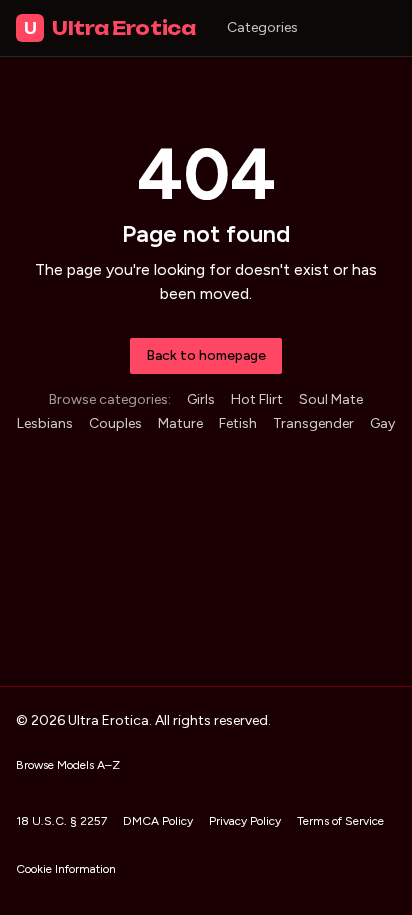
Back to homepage (206, 355)
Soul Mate (331, 399)
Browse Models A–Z (68, 765)
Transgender (313, 423)
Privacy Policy (245, 821)
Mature (180, 423)
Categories (262, 27)
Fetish (238, 423)
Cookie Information (66, 869)
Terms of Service (340, 821)
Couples (115, 423)
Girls (201, 399)
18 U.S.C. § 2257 (61, 821)
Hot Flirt (257, 399)
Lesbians (45, 423)
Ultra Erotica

....

| PROBLEM REQUIREMENTS |
Give back every record exactly. Omit the pictures.

| RESPONSE BELOW |
Back to homepage (206, 355)
Soul Mate (331, 399)
Browse Models A–Z (68, 765)
Transgender (313, 423)
Privacy Policy (245, 821)
Mature (180, 423)
Categories (262, 27)
Fetish (238, 423)
Cookie Information (66, 869)
Terms of Service (340, 821)
Couples (115, 423)
Girls (201, 399)
18 U.S.C. § 2257 (61, 821)
Hot Flirt (257, 399)
Lesbians (45, 423)
Ultra Erotica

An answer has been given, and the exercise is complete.